- _ABOUT THIS EXERCISE_
Using the records below, give again exactly the lines from the line that contains "You are a GUI" through the line that contains "2011 - Ura (short) (669, 1214)", both ends included, and only those.

- _RAW DATA_

^^^^

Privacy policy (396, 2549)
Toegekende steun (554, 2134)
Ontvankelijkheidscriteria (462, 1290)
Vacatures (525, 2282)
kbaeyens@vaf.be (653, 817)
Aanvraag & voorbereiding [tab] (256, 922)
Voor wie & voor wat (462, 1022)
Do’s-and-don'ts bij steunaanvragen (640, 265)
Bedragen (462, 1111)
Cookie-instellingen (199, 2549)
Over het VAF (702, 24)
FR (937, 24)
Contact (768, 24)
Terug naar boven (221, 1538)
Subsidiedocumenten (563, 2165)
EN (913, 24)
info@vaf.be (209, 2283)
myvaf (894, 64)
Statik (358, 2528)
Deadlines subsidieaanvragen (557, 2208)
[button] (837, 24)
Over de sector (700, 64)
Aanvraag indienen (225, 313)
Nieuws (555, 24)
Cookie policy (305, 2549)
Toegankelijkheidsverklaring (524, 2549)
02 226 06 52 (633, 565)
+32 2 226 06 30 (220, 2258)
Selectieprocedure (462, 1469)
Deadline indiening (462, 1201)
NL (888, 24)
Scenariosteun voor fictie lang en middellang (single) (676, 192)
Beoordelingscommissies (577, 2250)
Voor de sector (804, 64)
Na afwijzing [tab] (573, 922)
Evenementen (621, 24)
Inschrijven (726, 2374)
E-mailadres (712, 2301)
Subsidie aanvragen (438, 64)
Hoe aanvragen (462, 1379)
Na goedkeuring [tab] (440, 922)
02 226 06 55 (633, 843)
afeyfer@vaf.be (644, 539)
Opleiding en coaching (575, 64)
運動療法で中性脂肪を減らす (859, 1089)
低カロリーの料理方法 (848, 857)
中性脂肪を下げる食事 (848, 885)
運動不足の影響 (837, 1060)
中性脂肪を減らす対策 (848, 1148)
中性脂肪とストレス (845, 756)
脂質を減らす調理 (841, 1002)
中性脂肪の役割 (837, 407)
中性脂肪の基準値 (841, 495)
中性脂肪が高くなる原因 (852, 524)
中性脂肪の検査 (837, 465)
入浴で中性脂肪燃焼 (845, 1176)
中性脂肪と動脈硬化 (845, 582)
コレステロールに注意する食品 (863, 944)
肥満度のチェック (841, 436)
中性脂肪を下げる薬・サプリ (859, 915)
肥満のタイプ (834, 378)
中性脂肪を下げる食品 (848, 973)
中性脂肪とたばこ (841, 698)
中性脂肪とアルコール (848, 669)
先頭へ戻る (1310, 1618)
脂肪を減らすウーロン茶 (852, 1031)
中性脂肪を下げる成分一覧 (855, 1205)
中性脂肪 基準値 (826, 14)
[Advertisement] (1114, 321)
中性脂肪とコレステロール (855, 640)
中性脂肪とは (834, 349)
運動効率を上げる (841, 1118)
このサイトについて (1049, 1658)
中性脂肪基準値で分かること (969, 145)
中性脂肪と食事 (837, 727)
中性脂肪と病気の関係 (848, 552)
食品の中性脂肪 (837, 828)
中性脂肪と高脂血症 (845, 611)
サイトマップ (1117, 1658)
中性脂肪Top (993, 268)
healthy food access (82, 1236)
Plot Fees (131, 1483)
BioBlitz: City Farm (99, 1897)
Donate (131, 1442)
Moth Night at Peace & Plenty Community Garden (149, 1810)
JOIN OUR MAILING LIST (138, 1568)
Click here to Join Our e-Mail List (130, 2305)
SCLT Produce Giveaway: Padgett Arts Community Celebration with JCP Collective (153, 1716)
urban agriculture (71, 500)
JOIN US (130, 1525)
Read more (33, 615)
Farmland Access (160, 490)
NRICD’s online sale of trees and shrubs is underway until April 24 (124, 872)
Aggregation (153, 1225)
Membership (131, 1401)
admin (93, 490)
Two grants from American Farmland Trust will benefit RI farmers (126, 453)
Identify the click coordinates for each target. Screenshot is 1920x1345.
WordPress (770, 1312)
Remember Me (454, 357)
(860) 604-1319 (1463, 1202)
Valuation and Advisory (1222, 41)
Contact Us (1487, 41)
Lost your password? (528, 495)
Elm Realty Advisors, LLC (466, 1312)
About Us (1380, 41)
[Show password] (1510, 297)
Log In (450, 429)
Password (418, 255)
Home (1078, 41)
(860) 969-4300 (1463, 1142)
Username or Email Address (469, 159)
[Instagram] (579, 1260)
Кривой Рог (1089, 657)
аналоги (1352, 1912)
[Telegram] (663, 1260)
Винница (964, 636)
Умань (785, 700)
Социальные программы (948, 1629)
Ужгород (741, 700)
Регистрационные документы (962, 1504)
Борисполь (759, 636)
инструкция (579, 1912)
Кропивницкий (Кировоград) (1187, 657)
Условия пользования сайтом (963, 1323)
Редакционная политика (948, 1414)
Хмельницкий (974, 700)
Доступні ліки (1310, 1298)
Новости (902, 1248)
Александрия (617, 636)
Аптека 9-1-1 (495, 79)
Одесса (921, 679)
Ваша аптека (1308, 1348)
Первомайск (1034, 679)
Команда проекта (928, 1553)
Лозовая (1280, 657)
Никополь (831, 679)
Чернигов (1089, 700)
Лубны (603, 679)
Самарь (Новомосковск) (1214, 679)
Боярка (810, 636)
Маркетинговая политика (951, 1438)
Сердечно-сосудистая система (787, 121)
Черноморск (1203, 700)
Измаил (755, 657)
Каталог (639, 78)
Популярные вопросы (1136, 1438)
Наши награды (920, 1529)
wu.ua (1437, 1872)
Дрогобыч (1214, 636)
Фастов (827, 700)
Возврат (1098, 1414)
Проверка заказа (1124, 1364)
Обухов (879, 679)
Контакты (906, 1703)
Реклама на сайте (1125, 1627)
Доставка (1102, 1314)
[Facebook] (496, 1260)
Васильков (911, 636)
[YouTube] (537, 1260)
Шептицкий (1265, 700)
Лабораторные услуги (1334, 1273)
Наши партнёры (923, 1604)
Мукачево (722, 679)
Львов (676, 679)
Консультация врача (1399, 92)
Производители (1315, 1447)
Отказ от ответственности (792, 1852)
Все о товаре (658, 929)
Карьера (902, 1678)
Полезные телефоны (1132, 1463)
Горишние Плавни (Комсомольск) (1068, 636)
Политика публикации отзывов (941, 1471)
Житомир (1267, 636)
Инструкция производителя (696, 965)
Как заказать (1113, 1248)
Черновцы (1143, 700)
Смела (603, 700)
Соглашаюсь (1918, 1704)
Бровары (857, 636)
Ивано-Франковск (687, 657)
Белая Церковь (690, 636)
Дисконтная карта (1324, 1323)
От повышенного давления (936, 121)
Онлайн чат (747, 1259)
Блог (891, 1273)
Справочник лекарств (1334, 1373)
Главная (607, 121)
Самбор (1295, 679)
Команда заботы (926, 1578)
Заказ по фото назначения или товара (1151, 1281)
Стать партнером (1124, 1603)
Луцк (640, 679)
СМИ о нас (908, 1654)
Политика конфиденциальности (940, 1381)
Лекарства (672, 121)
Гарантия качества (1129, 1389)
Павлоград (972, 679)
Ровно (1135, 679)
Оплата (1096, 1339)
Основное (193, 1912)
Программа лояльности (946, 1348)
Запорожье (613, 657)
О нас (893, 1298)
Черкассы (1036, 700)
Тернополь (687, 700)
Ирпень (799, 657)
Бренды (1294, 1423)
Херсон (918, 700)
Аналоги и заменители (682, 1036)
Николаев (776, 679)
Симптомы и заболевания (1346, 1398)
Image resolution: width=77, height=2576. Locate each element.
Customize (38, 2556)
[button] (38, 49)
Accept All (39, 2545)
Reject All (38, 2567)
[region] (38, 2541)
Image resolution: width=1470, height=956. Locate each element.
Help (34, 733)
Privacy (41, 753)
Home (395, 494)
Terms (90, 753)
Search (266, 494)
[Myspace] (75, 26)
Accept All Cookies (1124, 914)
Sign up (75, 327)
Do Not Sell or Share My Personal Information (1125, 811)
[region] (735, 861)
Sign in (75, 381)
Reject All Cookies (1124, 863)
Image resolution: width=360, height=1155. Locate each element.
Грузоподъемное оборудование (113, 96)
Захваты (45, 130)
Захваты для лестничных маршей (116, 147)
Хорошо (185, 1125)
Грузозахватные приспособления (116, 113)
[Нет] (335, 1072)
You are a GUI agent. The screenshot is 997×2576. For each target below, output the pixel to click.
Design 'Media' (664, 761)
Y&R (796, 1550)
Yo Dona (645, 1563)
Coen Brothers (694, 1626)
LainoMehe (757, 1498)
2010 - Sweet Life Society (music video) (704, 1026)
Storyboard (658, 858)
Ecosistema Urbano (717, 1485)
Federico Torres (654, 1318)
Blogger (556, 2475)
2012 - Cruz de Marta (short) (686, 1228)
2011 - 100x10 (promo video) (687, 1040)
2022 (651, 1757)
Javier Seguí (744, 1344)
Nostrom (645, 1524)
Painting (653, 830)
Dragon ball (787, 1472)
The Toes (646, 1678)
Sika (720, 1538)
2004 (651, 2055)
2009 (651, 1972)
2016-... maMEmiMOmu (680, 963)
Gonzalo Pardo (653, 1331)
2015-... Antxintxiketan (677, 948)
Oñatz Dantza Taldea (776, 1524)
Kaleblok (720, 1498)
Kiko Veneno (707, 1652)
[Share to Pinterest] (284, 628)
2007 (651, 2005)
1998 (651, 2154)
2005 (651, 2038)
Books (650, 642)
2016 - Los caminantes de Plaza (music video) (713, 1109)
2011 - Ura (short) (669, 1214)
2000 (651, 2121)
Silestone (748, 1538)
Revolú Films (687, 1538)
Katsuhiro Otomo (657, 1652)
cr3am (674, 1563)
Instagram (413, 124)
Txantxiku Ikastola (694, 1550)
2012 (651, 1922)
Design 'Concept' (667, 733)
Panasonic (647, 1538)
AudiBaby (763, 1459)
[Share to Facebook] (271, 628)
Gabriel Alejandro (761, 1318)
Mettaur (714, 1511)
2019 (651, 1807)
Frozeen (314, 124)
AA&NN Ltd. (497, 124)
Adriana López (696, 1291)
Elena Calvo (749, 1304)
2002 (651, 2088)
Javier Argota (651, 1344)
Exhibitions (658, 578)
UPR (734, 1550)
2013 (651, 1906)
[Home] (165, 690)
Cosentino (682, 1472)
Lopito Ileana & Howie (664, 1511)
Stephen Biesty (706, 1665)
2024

^^^^

- _OUTPUT_
You are a GUI agent. The screenshot is 997×2576. For each target below, output the pixel to click.
Design 'Media' (664, 761)
Y&R (796, 1550)
Yo Dona (645, 1563)
Coen Brothers (694, 1626)
LainoMehe (757, 1498)
2010 - Sweet Life Society (music video) (704, 1026)
Storyboard (658, 858)
Ecosistema Urbano (717, 1485)
Federico Torres (654, 1318)
Blogger (556, 2475)
2012 - Cruz de Marta (short) (686, 1228)
2011 - 100x10 (promo video) (687, 1040)
2022 (651, 1757)
Javier Seguí (744, 1344)
Nostrom (645, 1524)
Painting (653, 830)
Dragon ball (787, 1472)
The Toes (646, 1678)
Sika (720, 1538)
2004 (651, 2055)
2009 (651, 1972)
2016-... maMEmiMOmu (680, 963)
Gonzalo Pardo (653, 1331)
2015-... Antxintxiketan (677, 948)
Oñatz Dantza Taldea (776, 1524)
Kaleblok (720, 1498)
Kiko Veneno (707, 1652)
[Share to Pinterest] (284, 628)
2007 (651, 2005)
1998 (651, 2154)
2005 (651, 2038)
Books (650, 642)
2016 - Los caminantes de Plaza (music video) (713, 1109)
2011 - Ura (short) (669, 1214)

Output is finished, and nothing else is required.